Gibbs Sampling the Posterior of Neural Networks
Giovanni Piccioli, Emanuele Troiani, Lenka Zdeborová
TL;DR
This work tackles sampling from the neural-network weight posterior $P(W|X,y)$ by introducing an intermediate-noise generative model that augments activations with Gaussian noise and a Gibbs sampler tailored to the augmented posterior. It introduces a teacher–student thermalization criterion to certify sampling equilibrium and derives conditional Gaussian updates that enable efficient Gibbs steps, including handling non-Gaussian activation variables via truncation. Empirically, the Gibbs approach on the intermediate-noise posterior is competitive with HMC and MALA for small architectures and offers a hyperparameter-free, parallelizable alternative, though memory costs limit scalability. Overall, the paper provides a principled diagnostic and practical Bayesian inference pathway for uncertainty estimation in compact neural networks.
Abstract
In this paper, we study sampling from a posterior derived from a neural network.

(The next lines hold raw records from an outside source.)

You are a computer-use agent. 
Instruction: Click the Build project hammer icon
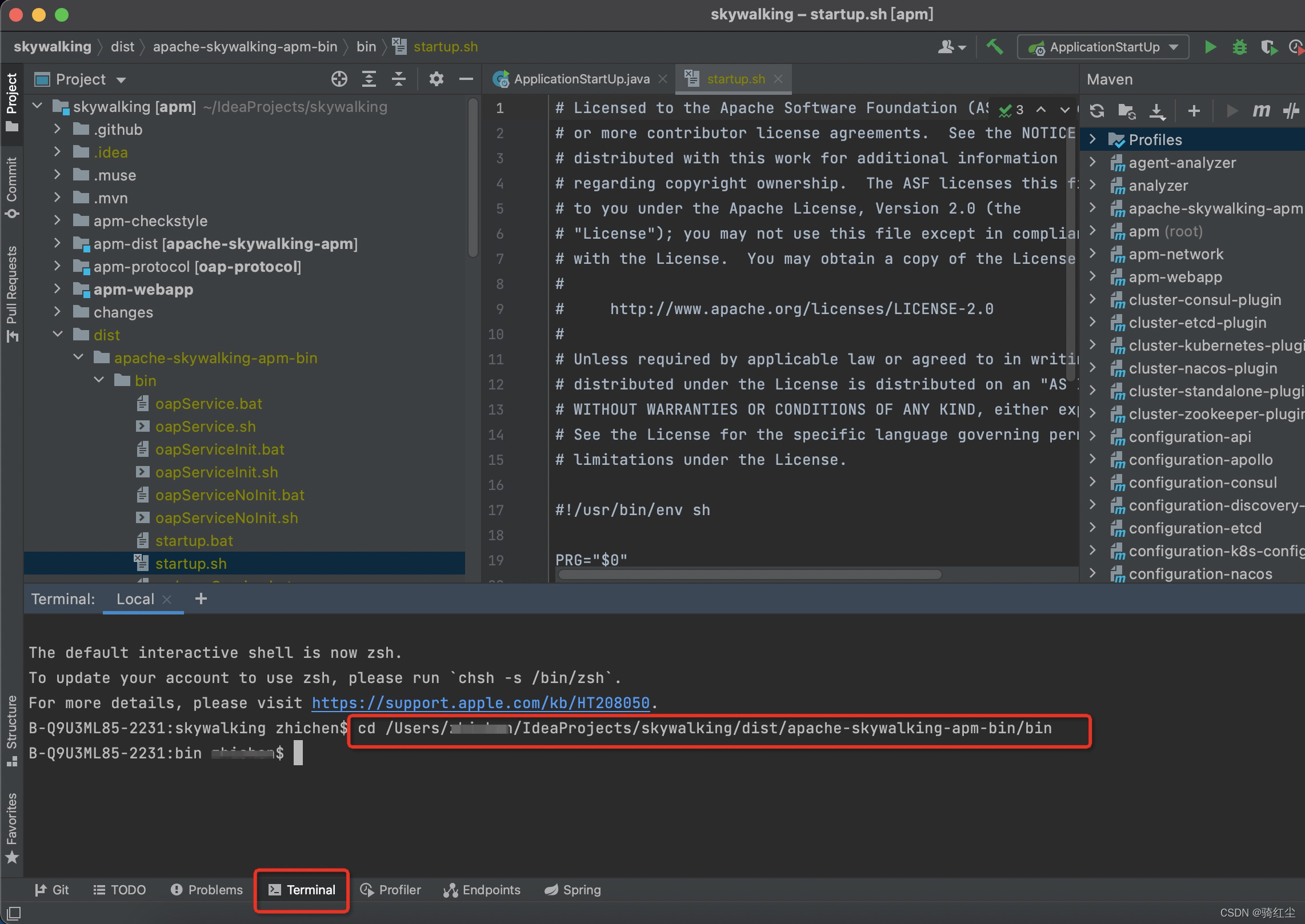(994, 47)
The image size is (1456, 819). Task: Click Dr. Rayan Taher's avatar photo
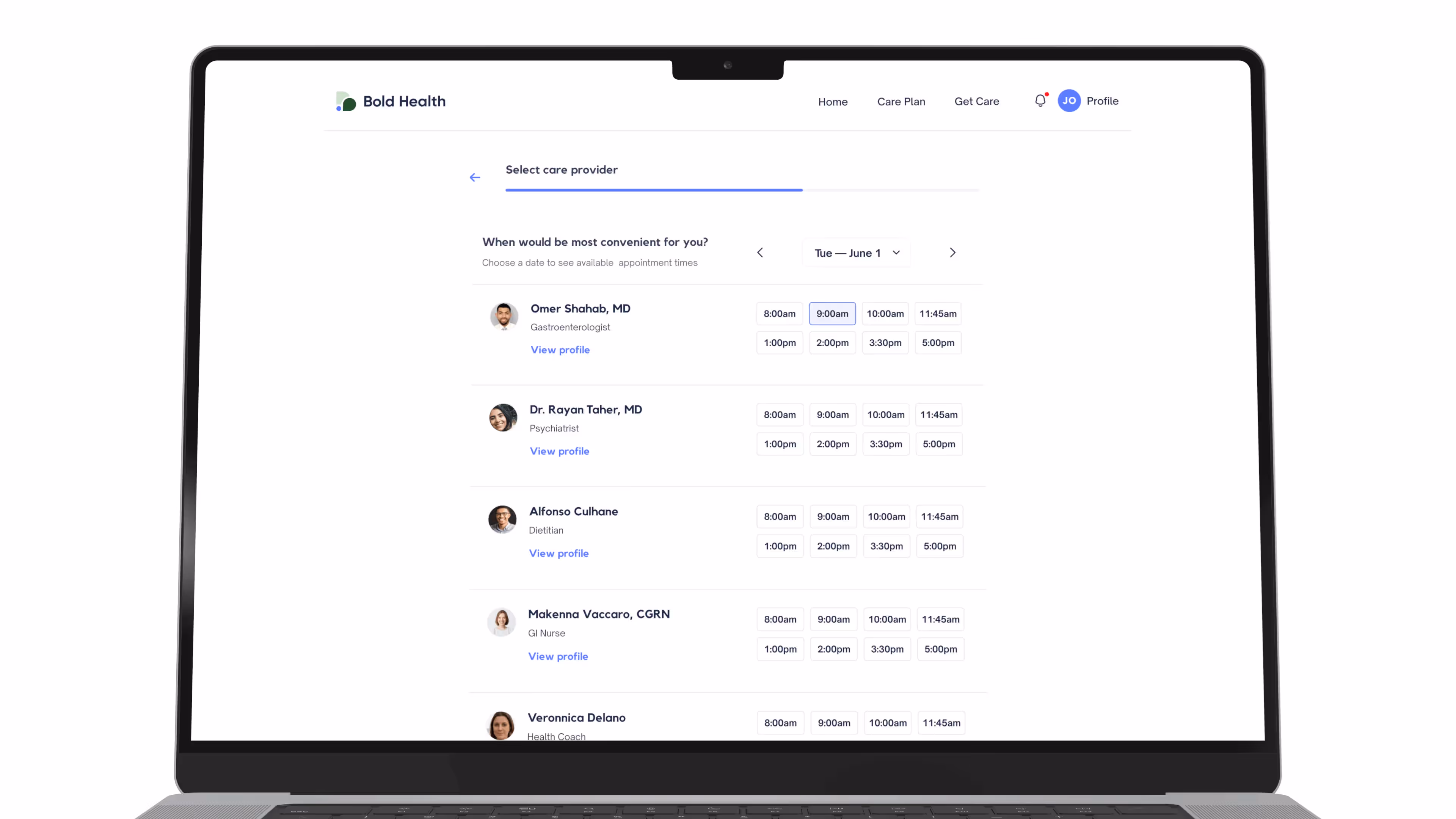[x=502, y=418]
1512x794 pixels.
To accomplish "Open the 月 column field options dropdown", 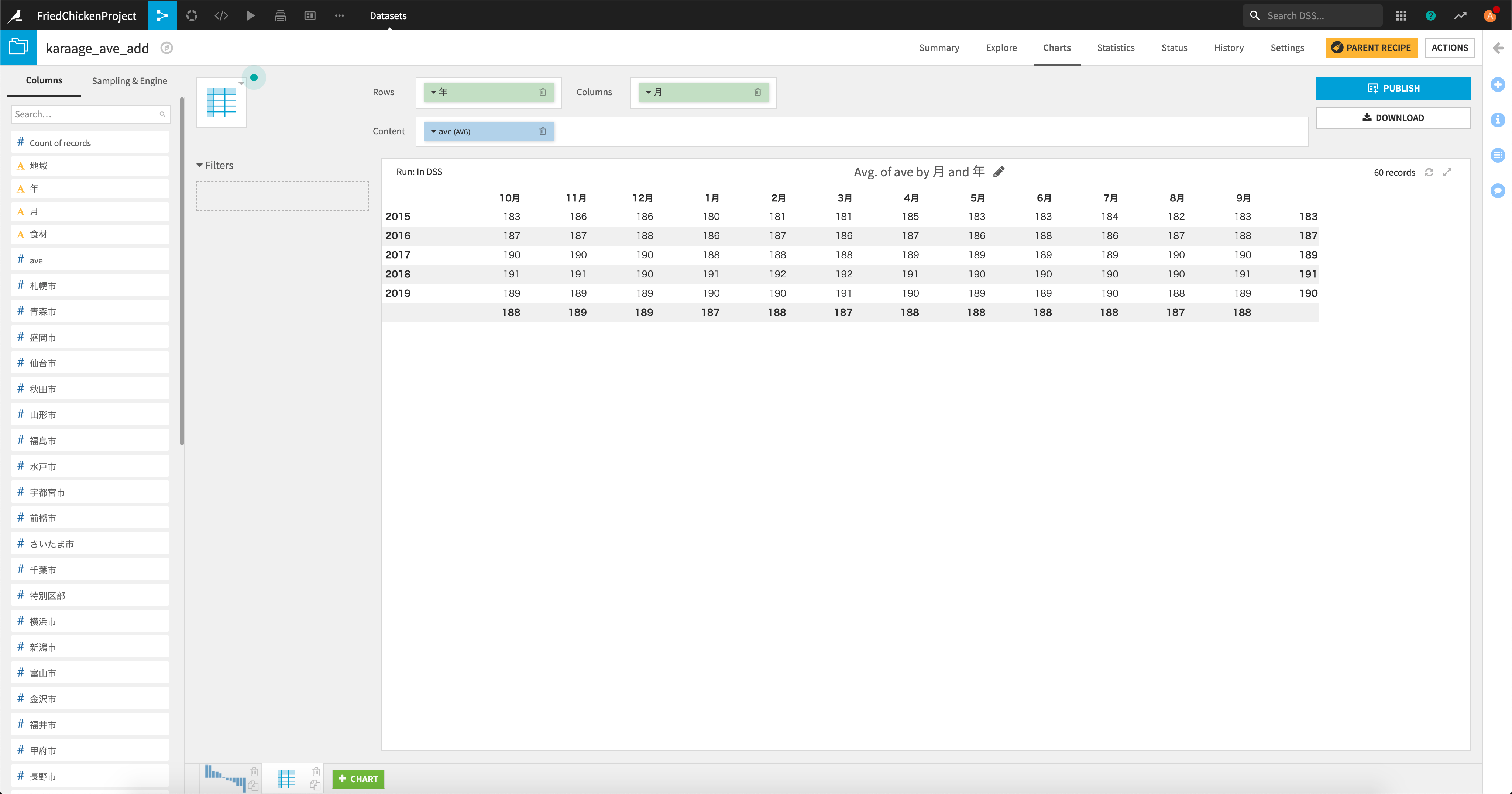I will point(649,92).
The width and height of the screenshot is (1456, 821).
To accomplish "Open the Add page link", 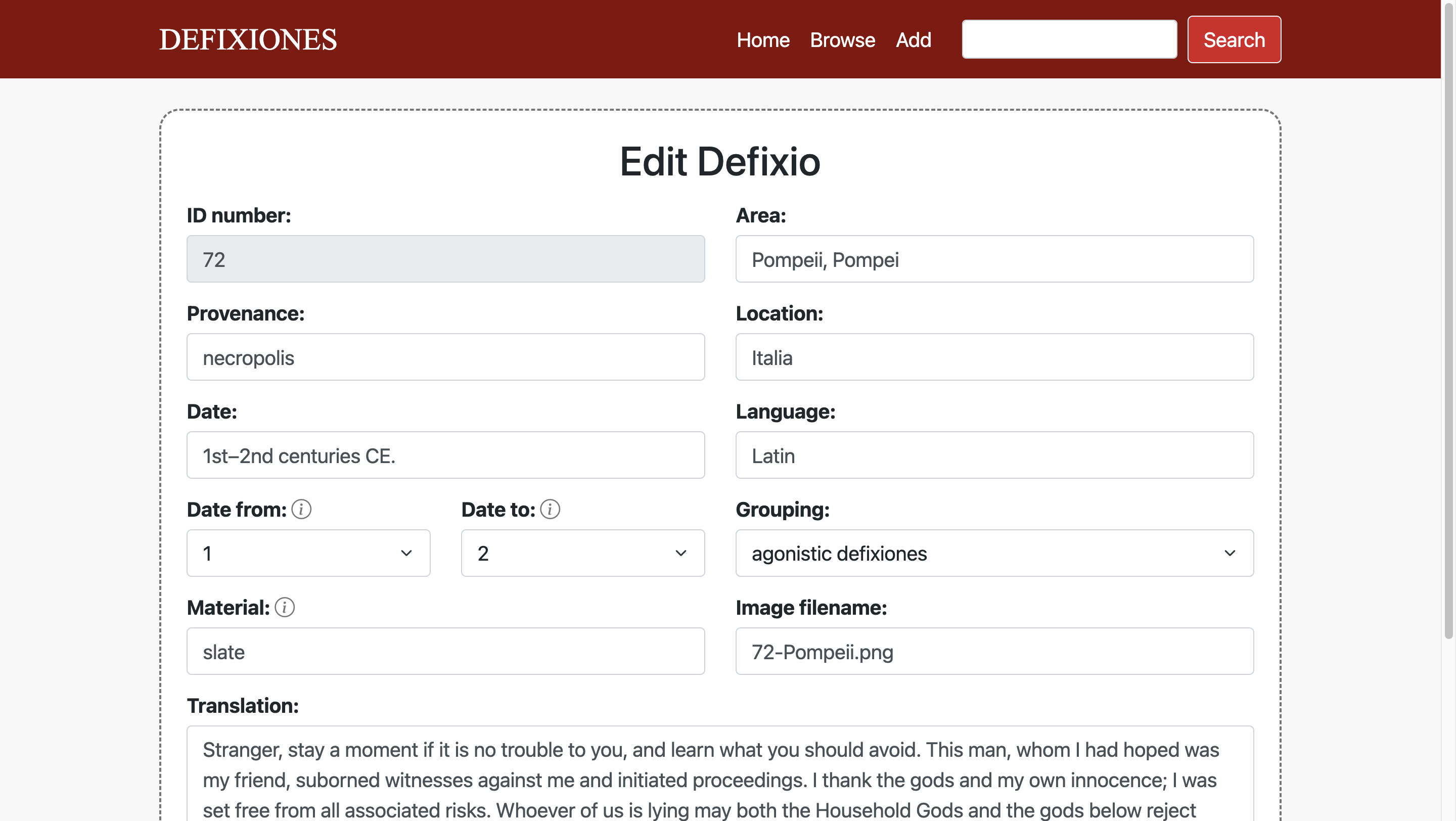I will click(x=913, y=40).
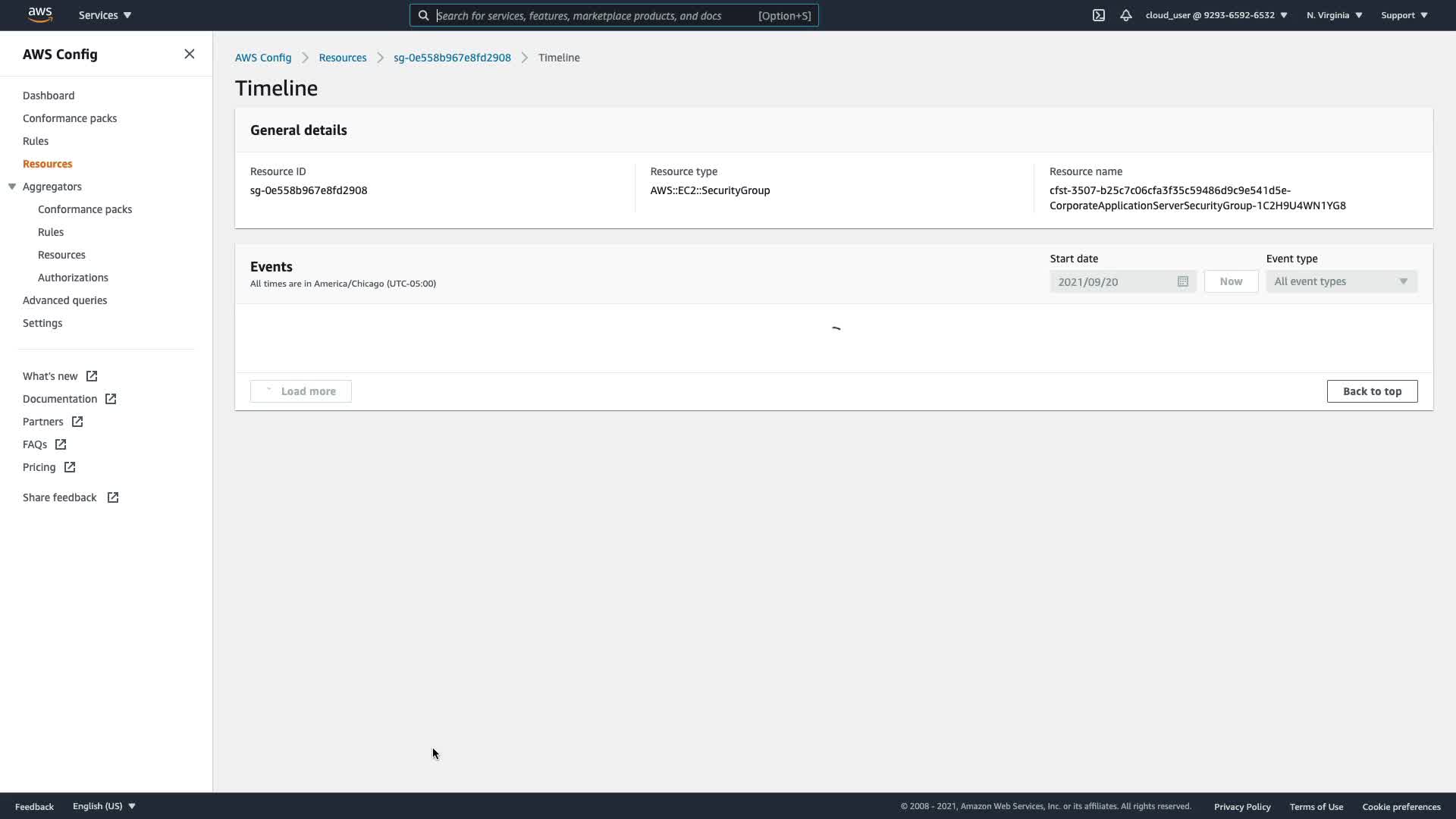
Task: Click Pricing external link icon
Action: [x=70, y=467]
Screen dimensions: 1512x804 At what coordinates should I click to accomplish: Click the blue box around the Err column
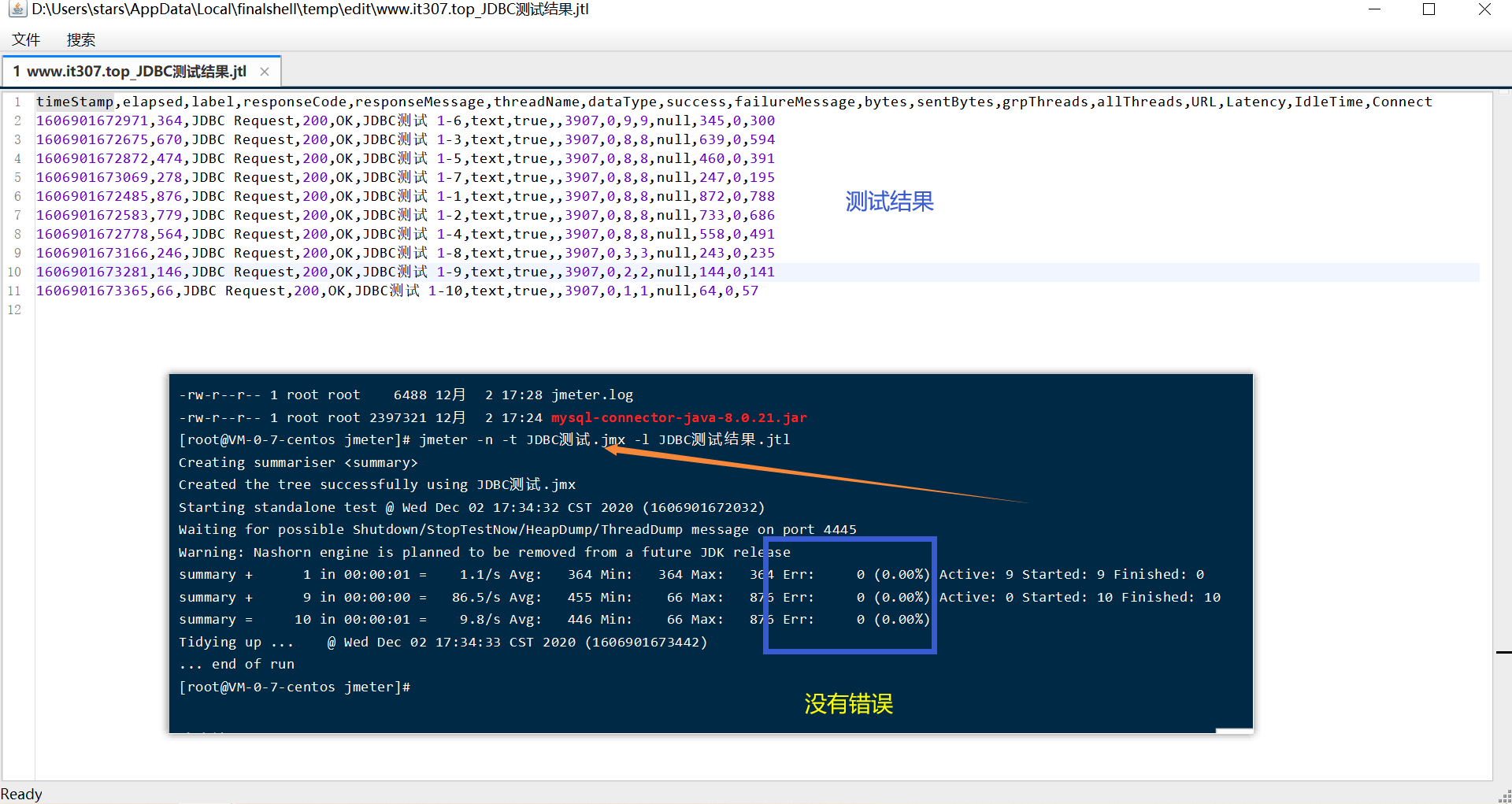pos(849,595)
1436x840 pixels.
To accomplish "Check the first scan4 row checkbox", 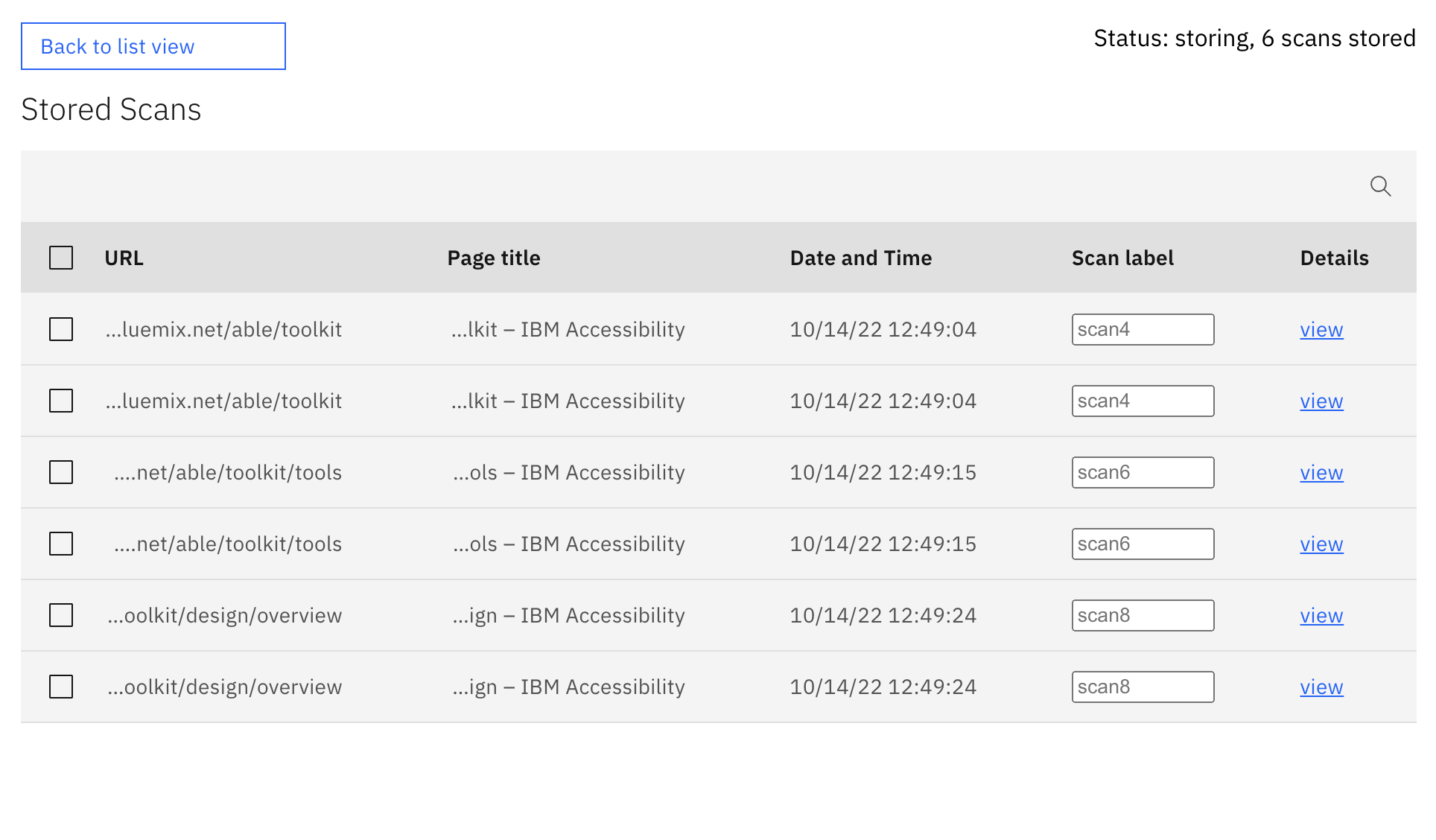I will pyautogui.click(x=60, y=328).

We propose a new probabilistic model consisting of adding noise at every pre- and post-activation in the network, arguing that the resulting posterior can be sampled using an efficient Gibbs sampler. For small models, the Gibbs sampler attains similar performances as the state-of-the-art Markov chain Monte Carlo (MCMC) methods, such as the Hamiltonian Monte Carlo (HMC) or the Metropolis adjusted Langevin algorithm (MALA), both on real and synthetic data. By framing our analysis in the teacher-student setting, we introduce a thermalization criterion that allows us to detect when an algorithm, when run on data with synthetic labels, fails to sample from the posterior. The criterion is based on the fact that in the teacher-student setting we can initialize an algorithm directly at equilibrium.